Dataset entries
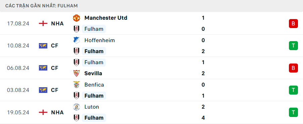The height and width of the screenshot is (124, 303).
Task: Click the Luton club crest
Action: (76, 107)

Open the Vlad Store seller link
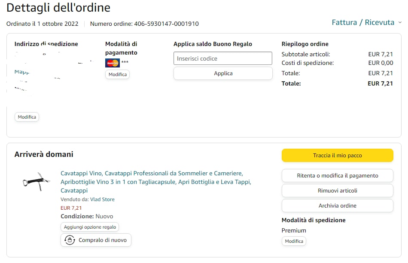coord(102,199)
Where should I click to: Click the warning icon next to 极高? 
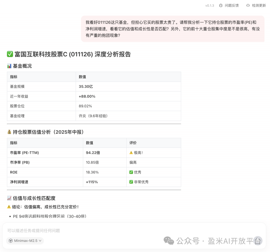(131, 152)
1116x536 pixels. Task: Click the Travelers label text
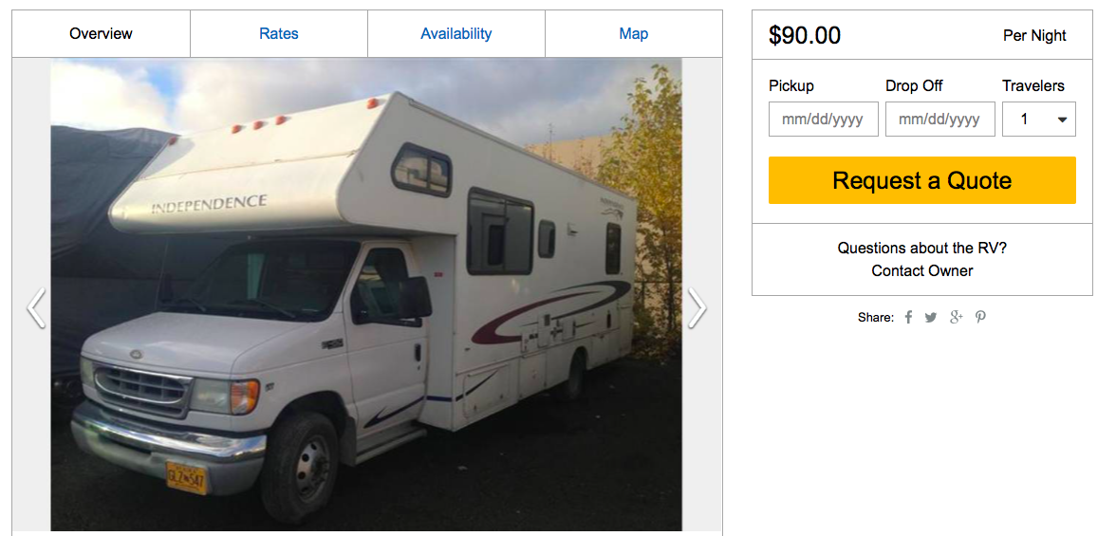click(x=1033, y=86)
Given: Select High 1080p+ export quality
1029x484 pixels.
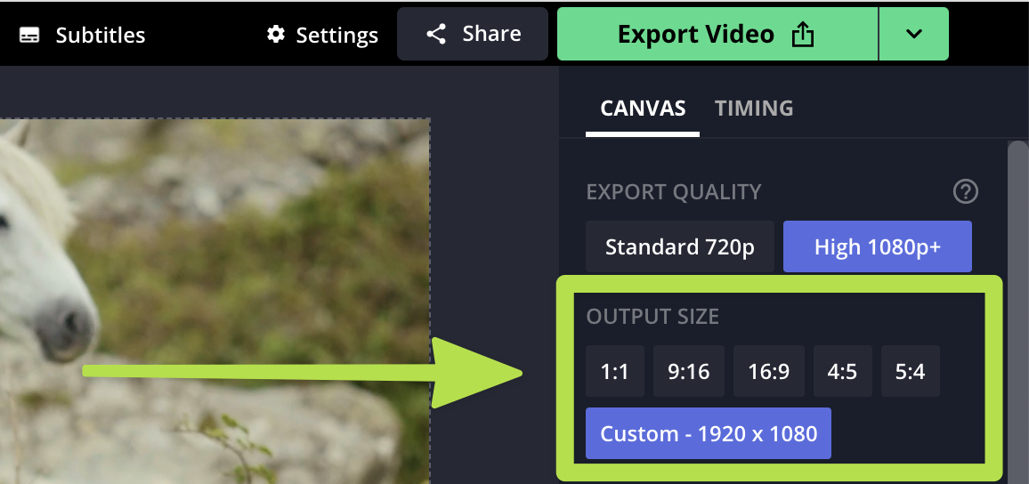Looking at the screenshot, I should click(877, 246).
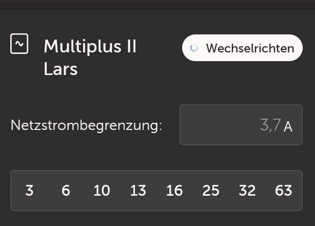Click the Lars device name line
Viewport: 315px width, 226px height.
pos(61,69)
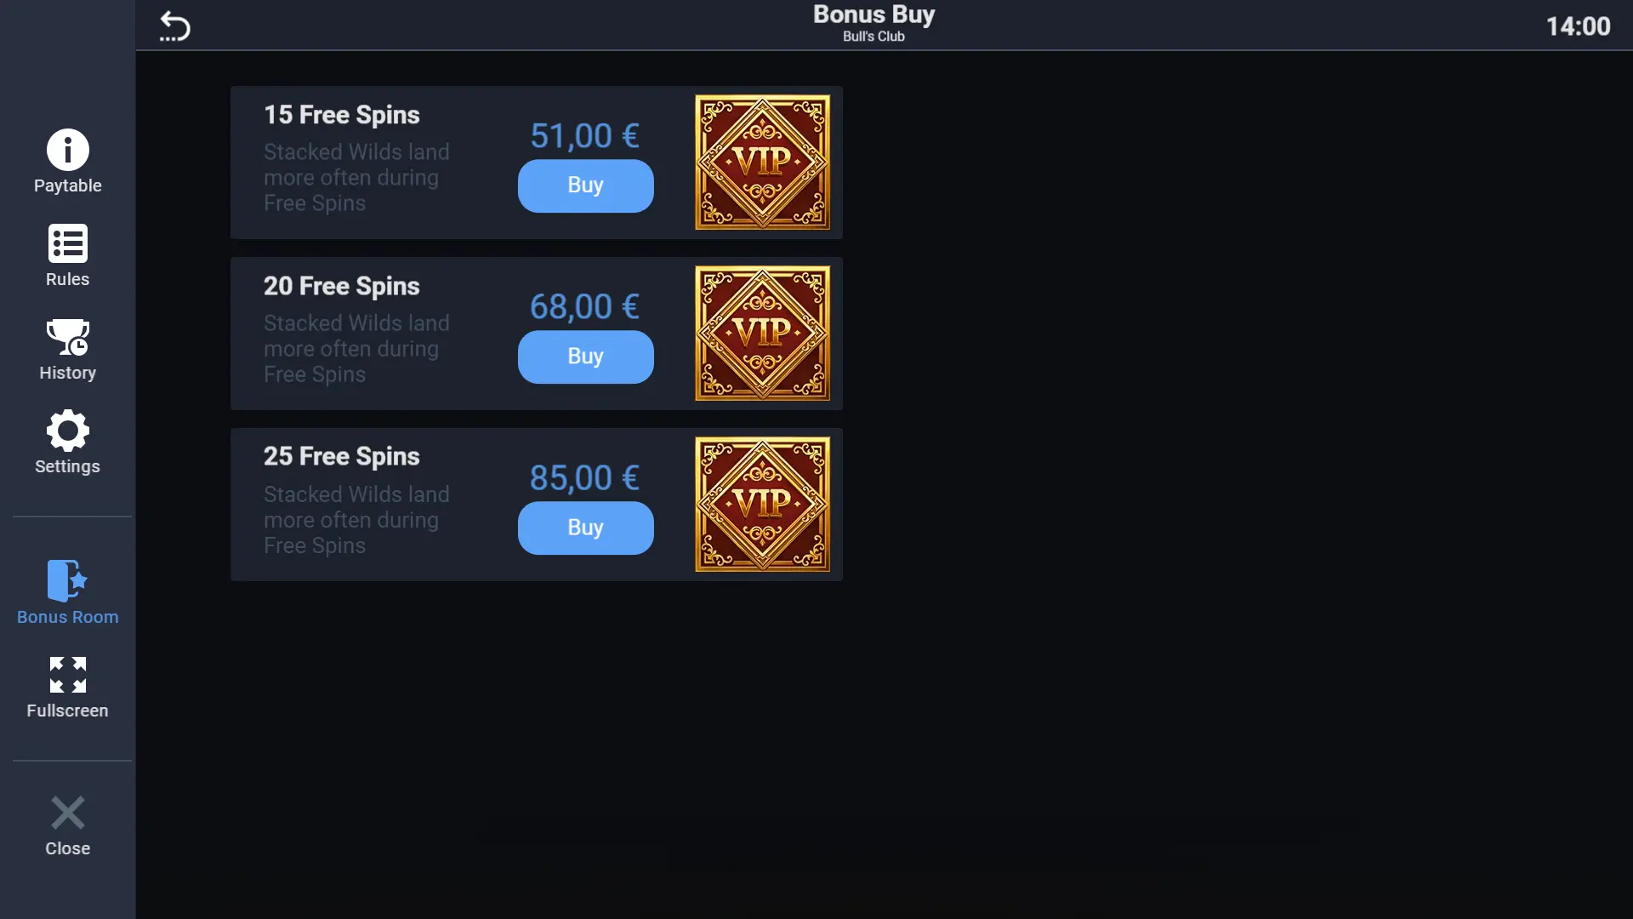Click the 14:00 clock display
1633x919 pixels.
[x=1578, y=26]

PROBLEM TO WORK ON.
For this exercise, set down exactly the lines that run from the line holding "Given: Select High 1080p+ export quality" to the last line of the records above; include both end lines and omit pictures.

EXPECTED OUTPUT.
Given: Select High 1080p+ export quality
1029x484 pixels.
Looking at the screenshot, I should click(877, 246).
Click the Lars device name line
Viewport: 315px width, 226px height.
pos(61,69)
Click the 14:00 clock display
1633x919 pixels.
[x=1578, y=26]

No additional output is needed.